Potential cons of offering FSAs to employees

There are also some challenges when offering FSAs to employees, as noted below: 

  • Complexity: Setting up and managing FSAs can be challenging for administrators, especially for smaller businesses without a dedicated HR team.
  • Costs for employers: While employers benefit from tax savings, they’re also responsible for the costs of administering the FSA program, which may include fees to third-party administrators.
  • Limited flexibility: FSAs are restrictive regarding eligible expenses and their use it or lose it policy, which may discourage some employees from participating fully.
  • Low participation rates: Not all employees may find the FSA program useful, which could mean lower participation rates, reducing its benefits for both employees and employers.

Flexible Spending Account FAQs

The following are answers to some frequently asked questions about FSAs:

What is the difference between an HSA and a PSA?

According to Canada Revenue Agency (CRA) guidelines, a Health Spending Account (HSA) is a tax-free benefit that covers eligible healthcare expenses, such as prescription drugs and dental care. In contrast, a Personal Spending Account (PSA) offers more flexibility, allowing employees to claim more types of expenses, including wellness and lifestyle-related items, though these funds are taxable as income.
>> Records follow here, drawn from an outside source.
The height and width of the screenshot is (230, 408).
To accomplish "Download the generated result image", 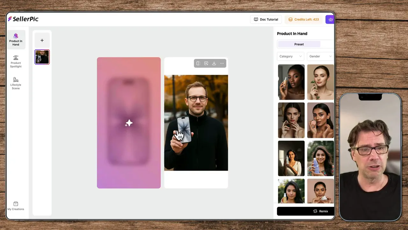I will click(214, 63).
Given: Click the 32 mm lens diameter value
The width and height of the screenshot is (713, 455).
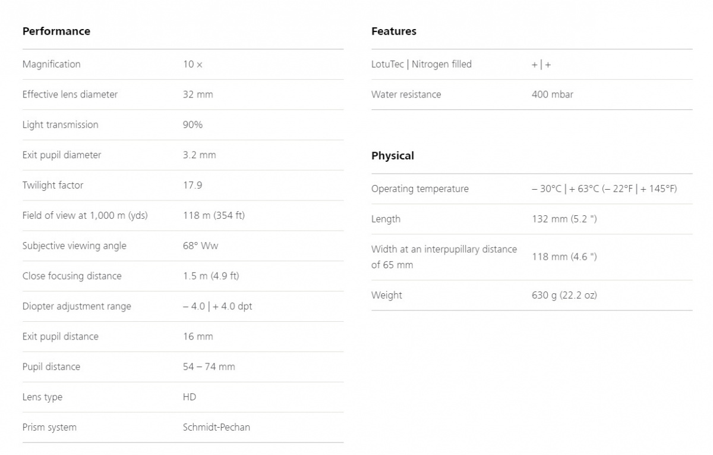Looking at the screenshot, I should pyautogui.click(x=198, y=95).
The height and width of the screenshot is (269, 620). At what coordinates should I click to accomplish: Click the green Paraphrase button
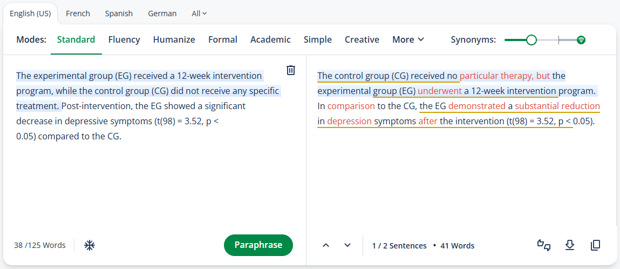pos(258,245)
Can an employee carry FSAs over to the next year?

Some FSAs allow for the carry-over of unused funds, but this often depends on the employer’s plan and other provincial or territorial regulations. For example, in Alberta, employees can carry unused funds to the next plan year. The oldest funds are used first (first in, first out). However, employees forfeit anything from the previous year that remains unused by the end of the run-off period in the following year (two months after the plan end date). Employees cannot carry forward funds for more than one year.

Are FSAs taxable?

HSAs provide tax-free reimbursements for medical and dental expenses, but the CRA considers PSAs as part of an employee’s total compensation package, making them taxable employee benefits.

Can I offer my employees both an HSA and a PSA?
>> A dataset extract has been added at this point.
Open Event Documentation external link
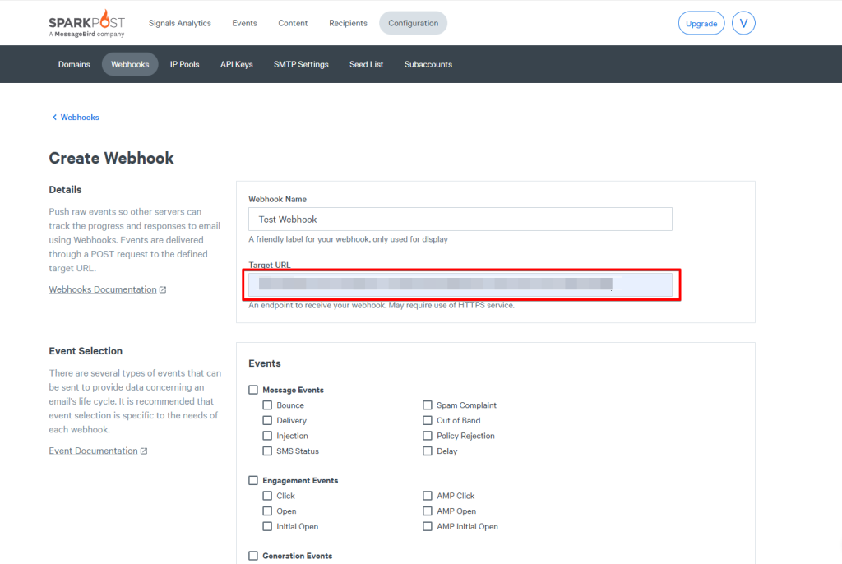This screenshot has width=842, height=564. coord(93,451)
Yes, many employers offer a combination of HSAs and PSAs, giving employees more flexibility in how they spend their benefits. A Health Spending Account works similarly to a Personal Spending Account, but it provides different types of coverage. The employer allocates an amount of money for employees in both setups. Despite similarities in structure, the differences in coverage and regulations make them distinct.